A new kind of violin string creates sounds as soft as silk. And no wonder, since it’s made of spider silk.

SPIDERVARIUS When bundled and specially treated, thousands of spider silk strands develop facets (top) that allow them to stack tightly together inside a new kind of violin string (bottom) that’s strong and elastic. Osaki/Physical Review Letters 2012

The strong-yet-stretchy protein fibers, which already have shown promise in everything from sutures to bulletproof vests, vibrate well when bowed, Shigeyoshi Osaki of Japan’s Nara Medical University reports in the April 13 Physical Review Letters.

Dragline silk can be stronger than steel, pound for pound.

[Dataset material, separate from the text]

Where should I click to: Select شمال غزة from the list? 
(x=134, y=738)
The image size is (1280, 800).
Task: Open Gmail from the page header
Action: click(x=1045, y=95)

Orb-weaving spiders dangle from a single thread of this kind of silk and edge their webs with it. Filaments woven together into a slender rope can hold up a man.

To craft violin strings, Osaki packed thousands of dragline strands into bundles. Then he twisted together the bundles and treated them with a gelatin solution. Individual fibers’ curved surfaces became flat-sided, allowing the fibers to stack together tightly.

“The most interesting aspect to this paper is the change in shape from round to polygonal when they wound the fibers,” says Randy Lewis, a molecular biologist who studies spider silk at Utah State University in Logan. No one has made polygonal spider silk before, he says.

A Stradivarius violin strung with the shapely silk sang with stronger overtones than it did with other strings made of traditional materials. Professional violinists compared the sound favorably to that produced by catgut or steel strings, Osaki reports.

Still, don’t expect to see the spider strings in your local orchestra any time soon. They don’t rebound as well from stretching as steel does, so they have trouble staying in tune.

Also, finding enough silk to make the strings wasn’t easy. Osaki harvests the combined secretions of nearly 300 captive Nephila maculata spiders for his experiments.

“Natural spider silk is a very scarce material, limiting its widespread use from both a quantity and financial standpoint,” says Nikola Kojic, a bioengineer at Tufts University in Boston.

Kojic and other researchers hope spider silk will one day be mass-produced. Mammal cells loaded with a spider gene can churn out silk, as can goats genetically engineered to make it in their milk. But none of these artificial silks can yet compare to the real thing, spider-spun.